# Ex best friend unblocked me on Facebook?



## kitsunegirl15 (Dec 10, 2012)

Basically my best friend of a long time and I got into a huuuuge fight. Long story short, she thought I was harassing her via fake text messages. I was hurt she couldn't trust me and it ended with me blowing up at her and saying some terrible things. She said I was full of sh*t, that she wanted nothing more to do with me and blocked me on Facebook for more than a year.

Well today I noticed a tag from a long time ago and sure enough, I was unblocked. The thing is, she blocked another friend who she thought was involved with what happened. I asked her if she'd been unblocked and she said no. I just find it odd I was the only one? I still care about her and I miss her, but I really don't want to message her because of her saying before that she didn't want contact with me again.


----------



## Yu89 (Jun 10, 2018)

Why not send her a message?
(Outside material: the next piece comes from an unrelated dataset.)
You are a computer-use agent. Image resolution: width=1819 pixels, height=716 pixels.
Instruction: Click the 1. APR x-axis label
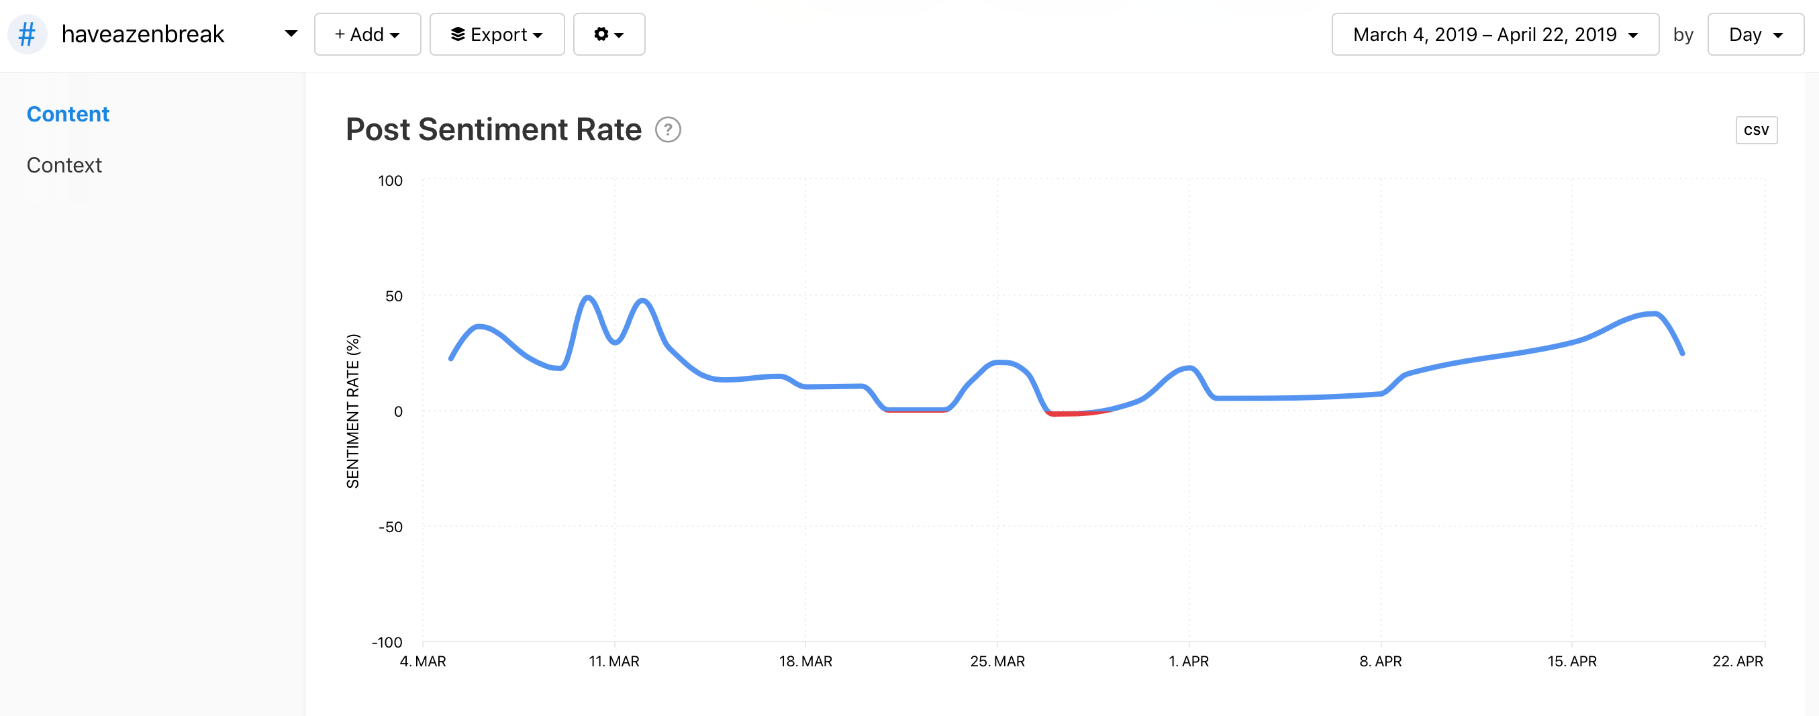[1188, 662]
Nothing could go wrong at this point.


----------



## Blue Dino (Aug 17, 2013)

I guess it's now a matter of your Pride vs Urge to Refriend her.


----------



## kitsunegirl15 (Dec 10, 2012)

I guess my thing is that when I used to try talking to her to work things out she would threaten reporting me to the police for "harassment" so I just stopped. I don't know if she just overreacted but I took it seriously.


----------



## WillYouStopDave (Jul 14, 2013)

If you're on Facebook, you've got bigger problems than who your friends are.


----------



## kitsunegirl15 (Dec 10, 2012)

WillYouStopDave said:


> If you're on Facebook, you've got bigger problems than who your friends are.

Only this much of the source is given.